Kitchens Unbound: Frank Lloyd Wright’s Duncan House kitchen

Image credit: Polymath Park

Perfectly formed, beautifully simple and built for real family life – this 1950s modernist kitchen by America’s greatest architect can still inspire designers today… 

Frank Lloyd Wright (1867-1959) – the USA’s most famous architect – designed more than 1,000 buildings in his long lifetime. And though his works included great public buildings and grand hotels, he also created many very simple, beautiful homes that were affordable for ordinary families.

One such is Duncan House, a three-bedroom bungalow in Illinois, commissioned by Elizabeth Duncan and her husband in 1957 after she had read a magazine article about Wright’s work designing prefabricated ‘Usonian’ homes. 

Today, Duncan House is a museum and guest house – open to visitors and much loved by architecture enthusiasts and social historians. But from a kitchen expert’s point of view, it’s a fascinating example of brilliant, modern design…

Photo: Warren LeMay via creative commons.


Form, function – and style

The heart of the Duncan House is a remarkably compact 1950s American kitchen, combining modern materials with bespoke, streamlined carpentry. Like the rest of the house, it is both functional and good to look at.

Wright believed that every room in a house should be fully integrated in terms of style and design. In the Duncan House the kitchen fits effortlessly into its architectural surroundings and has plenty of natural light provided by dual aspect windows. 

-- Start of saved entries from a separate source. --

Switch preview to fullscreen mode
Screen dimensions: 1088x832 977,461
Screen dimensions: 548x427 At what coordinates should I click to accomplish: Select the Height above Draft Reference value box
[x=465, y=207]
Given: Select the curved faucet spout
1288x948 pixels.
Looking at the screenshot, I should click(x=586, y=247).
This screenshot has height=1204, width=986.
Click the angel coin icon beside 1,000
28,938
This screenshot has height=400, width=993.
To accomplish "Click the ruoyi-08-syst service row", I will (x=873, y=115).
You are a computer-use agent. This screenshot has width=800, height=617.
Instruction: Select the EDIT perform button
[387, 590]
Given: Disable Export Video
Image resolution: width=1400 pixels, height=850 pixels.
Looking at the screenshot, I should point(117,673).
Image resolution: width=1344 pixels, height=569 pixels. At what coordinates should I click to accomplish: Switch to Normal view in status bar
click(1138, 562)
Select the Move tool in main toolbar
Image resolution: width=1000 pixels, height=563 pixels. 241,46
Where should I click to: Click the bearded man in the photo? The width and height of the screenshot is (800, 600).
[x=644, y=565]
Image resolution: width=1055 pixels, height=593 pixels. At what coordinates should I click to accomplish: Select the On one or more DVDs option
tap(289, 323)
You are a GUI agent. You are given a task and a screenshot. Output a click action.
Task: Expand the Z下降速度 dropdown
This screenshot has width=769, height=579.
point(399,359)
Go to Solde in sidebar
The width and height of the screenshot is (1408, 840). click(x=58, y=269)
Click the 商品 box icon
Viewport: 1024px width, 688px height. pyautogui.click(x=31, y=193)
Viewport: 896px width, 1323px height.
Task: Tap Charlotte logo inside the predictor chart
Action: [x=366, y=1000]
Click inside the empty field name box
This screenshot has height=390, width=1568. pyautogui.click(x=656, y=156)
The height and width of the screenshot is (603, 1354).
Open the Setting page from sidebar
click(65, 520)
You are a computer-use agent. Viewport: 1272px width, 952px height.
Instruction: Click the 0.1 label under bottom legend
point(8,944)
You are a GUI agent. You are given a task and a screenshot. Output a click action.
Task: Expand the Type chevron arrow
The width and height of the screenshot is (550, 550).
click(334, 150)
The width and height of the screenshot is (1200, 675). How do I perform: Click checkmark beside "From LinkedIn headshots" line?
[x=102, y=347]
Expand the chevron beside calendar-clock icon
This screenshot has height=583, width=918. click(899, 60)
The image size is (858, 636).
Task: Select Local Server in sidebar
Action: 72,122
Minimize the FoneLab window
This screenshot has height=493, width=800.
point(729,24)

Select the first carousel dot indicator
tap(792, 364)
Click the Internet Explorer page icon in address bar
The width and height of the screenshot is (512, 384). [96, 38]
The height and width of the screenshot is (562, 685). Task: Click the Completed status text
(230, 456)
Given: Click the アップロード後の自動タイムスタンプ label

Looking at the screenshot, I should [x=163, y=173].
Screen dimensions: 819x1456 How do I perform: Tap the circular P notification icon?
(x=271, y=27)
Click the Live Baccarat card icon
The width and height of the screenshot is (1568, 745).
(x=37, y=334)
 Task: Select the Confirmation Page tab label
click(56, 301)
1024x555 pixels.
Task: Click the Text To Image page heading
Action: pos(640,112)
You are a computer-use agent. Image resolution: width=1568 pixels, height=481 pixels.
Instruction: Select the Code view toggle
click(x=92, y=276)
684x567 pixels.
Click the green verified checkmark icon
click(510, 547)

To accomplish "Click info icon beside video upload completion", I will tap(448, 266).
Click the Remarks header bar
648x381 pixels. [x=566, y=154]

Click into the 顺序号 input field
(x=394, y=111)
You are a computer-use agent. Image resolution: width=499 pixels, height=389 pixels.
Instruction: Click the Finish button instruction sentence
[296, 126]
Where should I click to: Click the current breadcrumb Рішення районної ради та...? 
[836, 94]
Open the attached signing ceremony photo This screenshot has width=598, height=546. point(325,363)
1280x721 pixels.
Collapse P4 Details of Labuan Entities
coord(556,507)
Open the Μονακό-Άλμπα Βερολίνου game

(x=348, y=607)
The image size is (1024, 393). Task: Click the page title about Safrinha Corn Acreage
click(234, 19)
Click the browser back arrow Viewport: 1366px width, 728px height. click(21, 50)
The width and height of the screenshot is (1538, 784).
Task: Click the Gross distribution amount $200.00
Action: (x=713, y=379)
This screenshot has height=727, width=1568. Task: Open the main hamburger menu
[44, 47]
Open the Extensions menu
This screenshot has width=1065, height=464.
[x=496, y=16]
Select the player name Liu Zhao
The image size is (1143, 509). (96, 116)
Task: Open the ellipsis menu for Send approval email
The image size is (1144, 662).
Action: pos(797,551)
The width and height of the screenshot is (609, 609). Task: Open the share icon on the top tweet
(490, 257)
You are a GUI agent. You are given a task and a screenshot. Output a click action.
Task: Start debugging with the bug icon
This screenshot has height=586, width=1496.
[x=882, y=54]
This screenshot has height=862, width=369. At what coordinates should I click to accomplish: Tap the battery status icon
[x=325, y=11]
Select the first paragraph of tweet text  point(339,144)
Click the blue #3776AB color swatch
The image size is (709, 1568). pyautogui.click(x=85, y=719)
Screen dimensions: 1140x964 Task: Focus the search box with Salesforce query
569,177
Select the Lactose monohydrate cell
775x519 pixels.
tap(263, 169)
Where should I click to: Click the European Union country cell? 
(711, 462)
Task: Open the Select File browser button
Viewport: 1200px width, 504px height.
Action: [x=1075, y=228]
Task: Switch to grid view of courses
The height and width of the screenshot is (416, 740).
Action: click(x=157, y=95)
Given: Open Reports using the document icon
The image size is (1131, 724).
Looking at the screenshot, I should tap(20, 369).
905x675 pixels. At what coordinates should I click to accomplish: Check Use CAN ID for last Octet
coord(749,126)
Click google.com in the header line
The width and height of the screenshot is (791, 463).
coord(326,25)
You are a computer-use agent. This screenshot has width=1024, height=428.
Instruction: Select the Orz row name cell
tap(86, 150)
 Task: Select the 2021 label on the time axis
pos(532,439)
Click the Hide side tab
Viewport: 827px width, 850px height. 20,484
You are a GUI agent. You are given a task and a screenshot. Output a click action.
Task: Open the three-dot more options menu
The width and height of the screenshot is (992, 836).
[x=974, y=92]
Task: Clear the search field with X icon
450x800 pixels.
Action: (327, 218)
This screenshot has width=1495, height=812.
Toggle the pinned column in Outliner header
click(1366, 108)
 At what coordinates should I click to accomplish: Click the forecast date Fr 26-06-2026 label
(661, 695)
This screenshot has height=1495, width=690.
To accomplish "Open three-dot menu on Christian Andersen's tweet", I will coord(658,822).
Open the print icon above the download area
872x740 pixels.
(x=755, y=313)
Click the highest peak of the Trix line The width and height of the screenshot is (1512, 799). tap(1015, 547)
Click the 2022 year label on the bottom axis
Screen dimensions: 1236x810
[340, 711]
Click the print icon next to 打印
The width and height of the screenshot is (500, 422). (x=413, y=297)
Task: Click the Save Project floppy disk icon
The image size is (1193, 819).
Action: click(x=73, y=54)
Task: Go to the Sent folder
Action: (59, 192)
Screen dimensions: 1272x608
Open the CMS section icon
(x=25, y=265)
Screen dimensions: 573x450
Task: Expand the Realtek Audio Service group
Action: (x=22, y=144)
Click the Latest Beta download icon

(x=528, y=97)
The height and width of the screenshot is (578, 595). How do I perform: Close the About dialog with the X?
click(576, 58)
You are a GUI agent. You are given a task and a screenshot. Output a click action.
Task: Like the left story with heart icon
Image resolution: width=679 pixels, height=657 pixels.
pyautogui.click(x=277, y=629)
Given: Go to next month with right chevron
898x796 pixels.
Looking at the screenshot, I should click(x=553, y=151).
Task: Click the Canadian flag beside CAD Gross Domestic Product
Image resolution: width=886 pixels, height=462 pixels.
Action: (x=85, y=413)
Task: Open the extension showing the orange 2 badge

An electric hob is set into the eye-catching red laminate top of the rectangular central island, which also incorporates storage space with double doors and a small breakfast bar; two deep wicker seats tuck neatly under the island extension. A steel rack for pots and pans hangs above the central island and mirrors its curved corners.

Photo: Warren LeMay via creative commons.

The kitchen’s standout twin features — oak cabinets and red laminate countertops — flank either side of the island, with generous storage in the form of cupboards, above and below the worktops, and drawers. Horizontal bleached wood trims, which are used throughout the house, are an equally distinctive feature of the kitchen carpentry, adding to the overall sense of harmony and flow—in keeping with what Wright referred to ‘organic architecture’.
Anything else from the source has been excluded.